* _TASK DESCRIPTION_: Pick out each line of the items below that contains the word "Viewport" with the same capitalization, and copy those lines.
________________________
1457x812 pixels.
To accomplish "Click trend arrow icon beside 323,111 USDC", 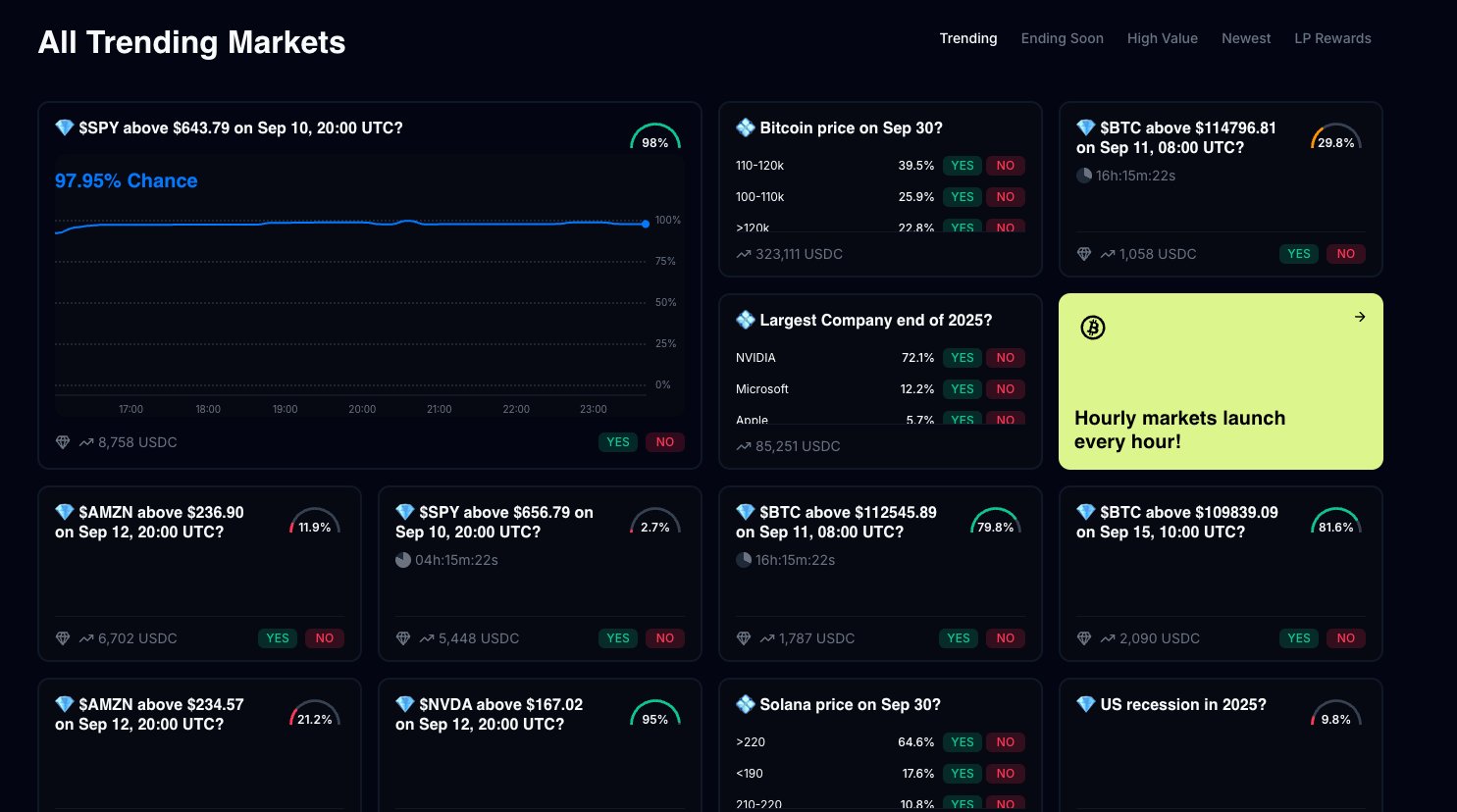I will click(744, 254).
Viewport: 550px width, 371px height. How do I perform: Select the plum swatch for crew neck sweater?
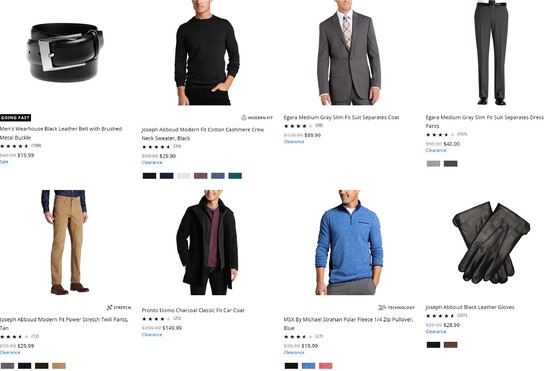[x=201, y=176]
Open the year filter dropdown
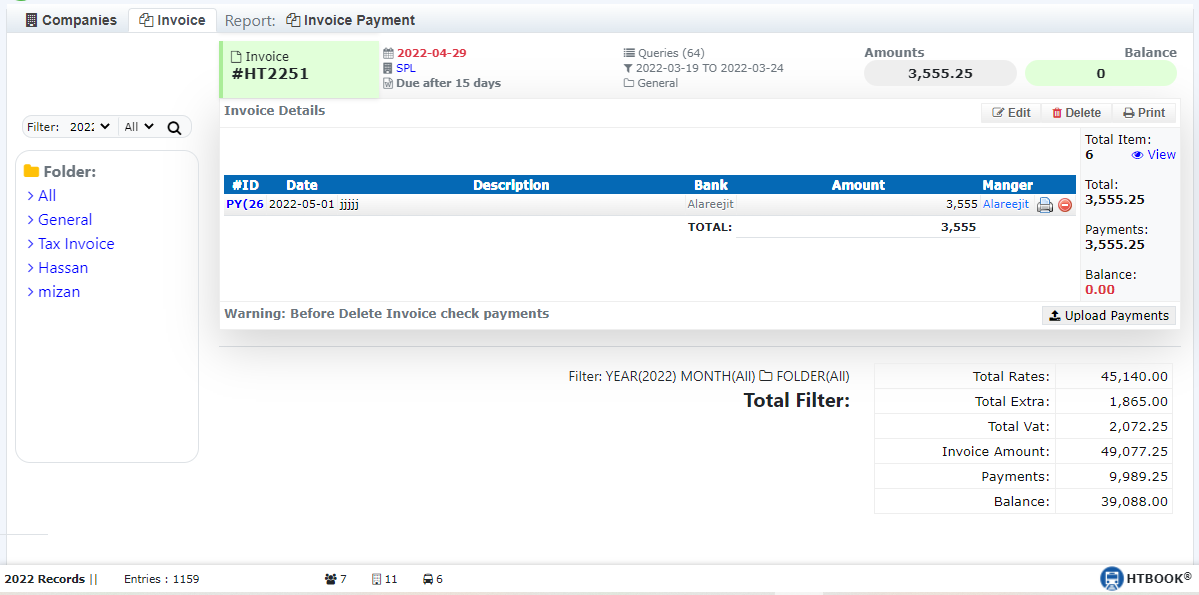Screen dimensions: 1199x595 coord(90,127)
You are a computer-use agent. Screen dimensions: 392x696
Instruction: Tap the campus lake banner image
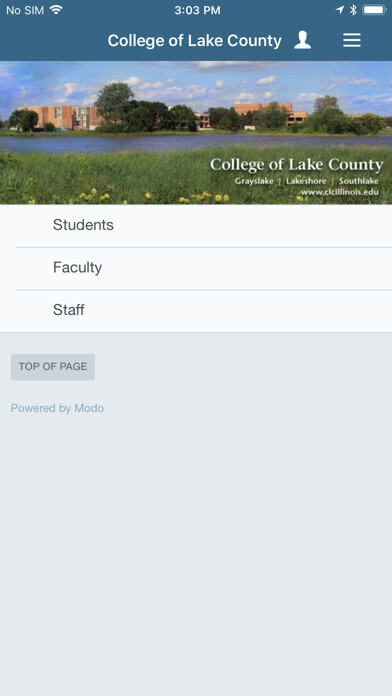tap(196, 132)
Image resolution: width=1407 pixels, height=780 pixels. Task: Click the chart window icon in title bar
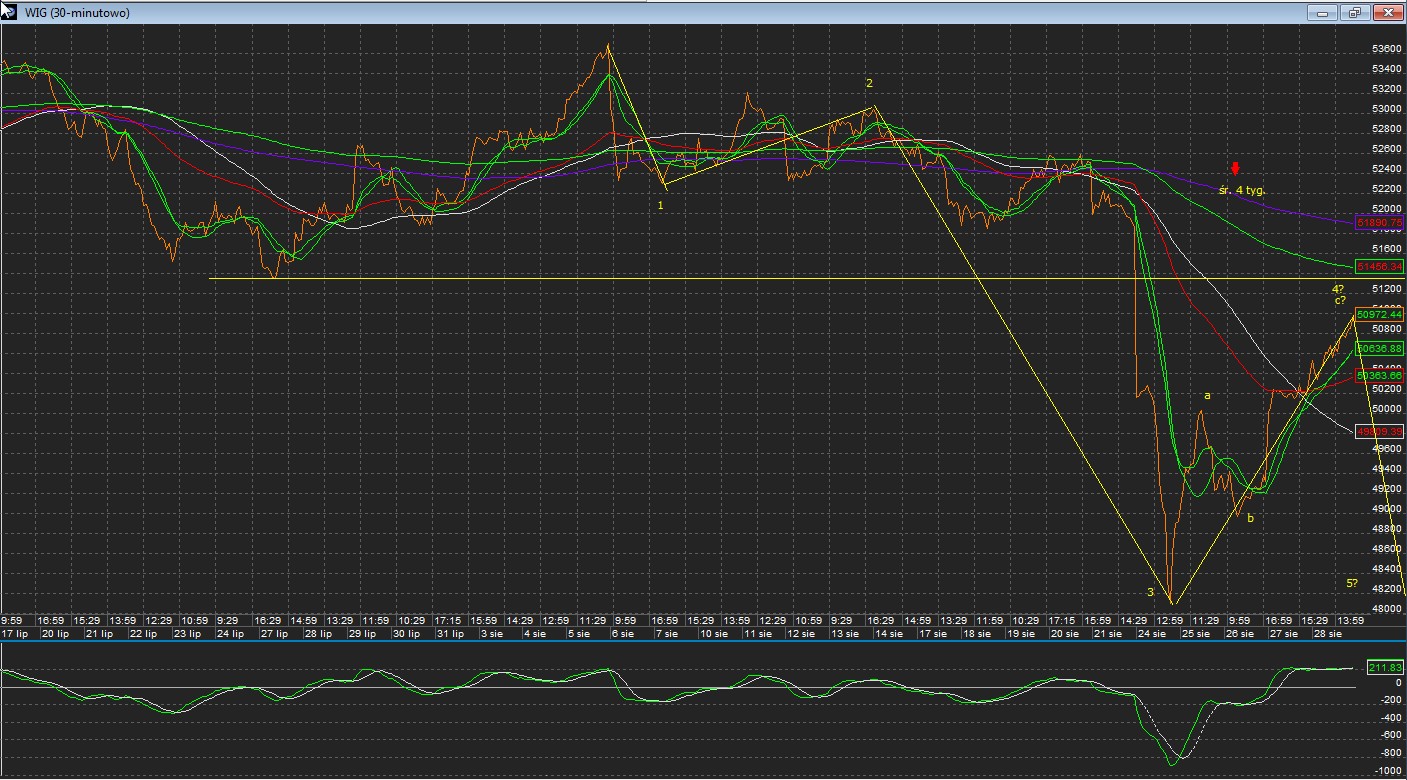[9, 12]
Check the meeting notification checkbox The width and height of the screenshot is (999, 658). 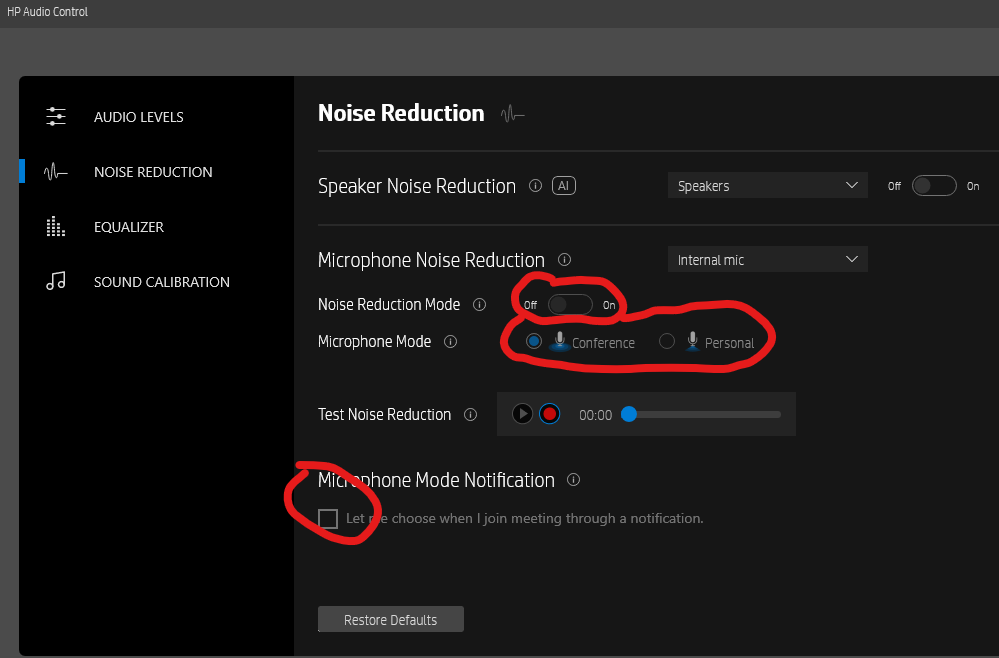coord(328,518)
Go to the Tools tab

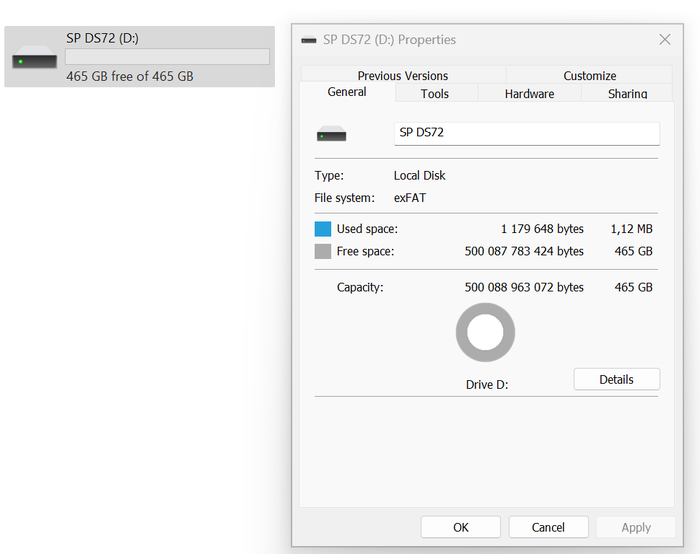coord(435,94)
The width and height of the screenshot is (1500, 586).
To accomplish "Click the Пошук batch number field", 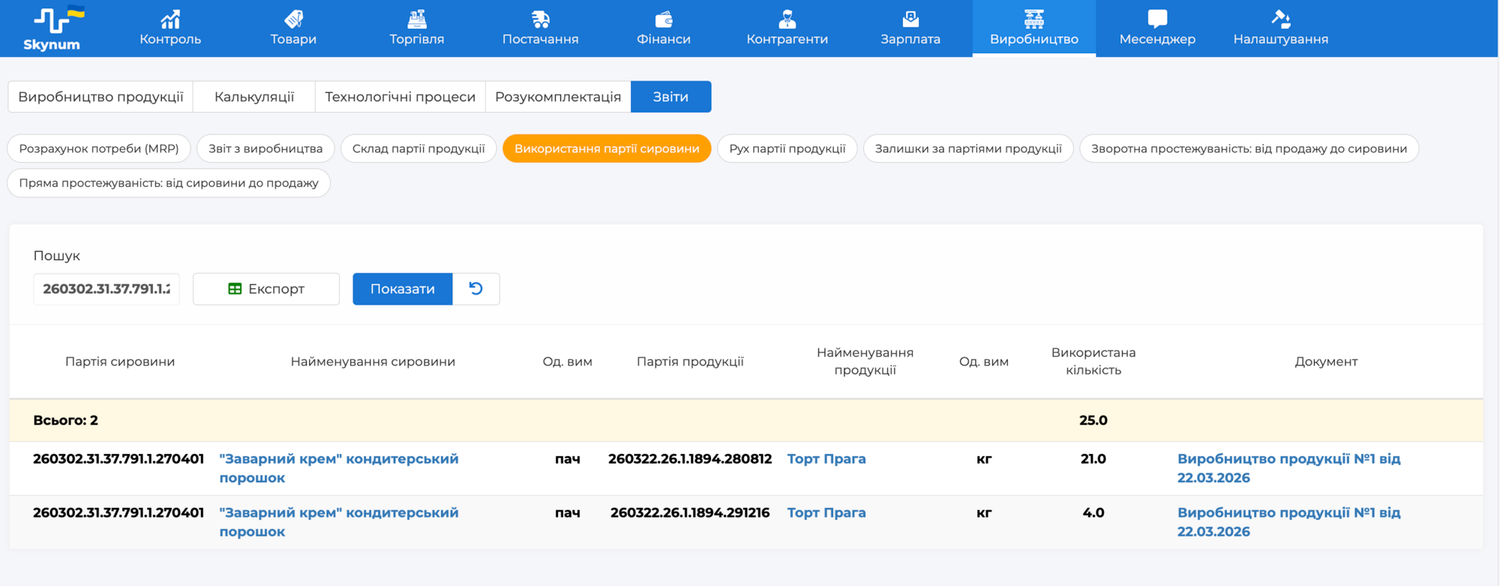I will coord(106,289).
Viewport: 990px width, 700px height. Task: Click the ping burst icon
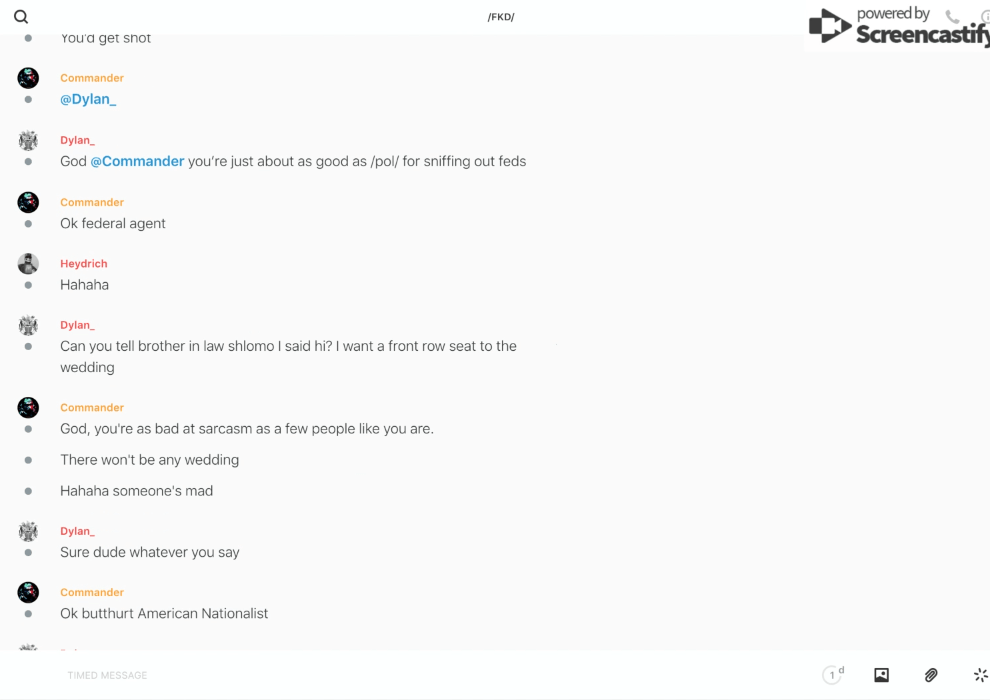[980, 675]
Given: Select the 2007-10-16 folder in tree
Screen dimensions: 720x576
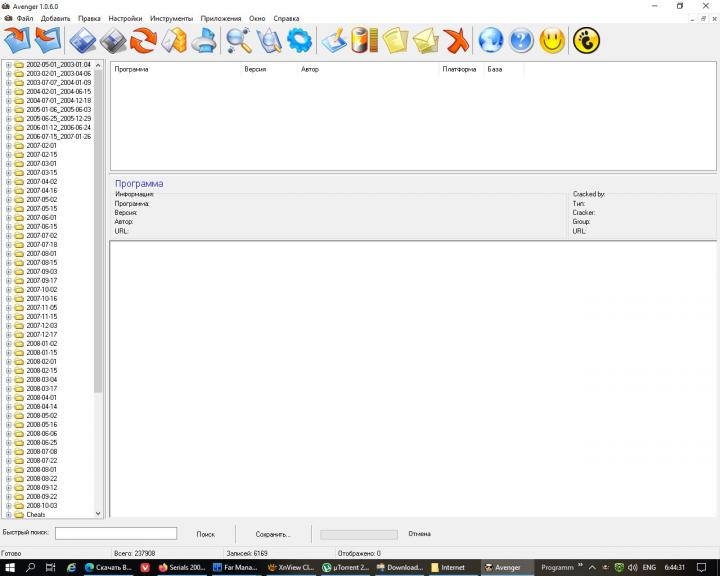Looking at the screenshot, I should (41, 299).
________________________
* _SOLUTION_:
Viewport: 550px width, 371px height. How do I perform: Select the plum swatch for crew neck sweater?
Viewport: 990px width, 700px height. Task: Click the ping burst icon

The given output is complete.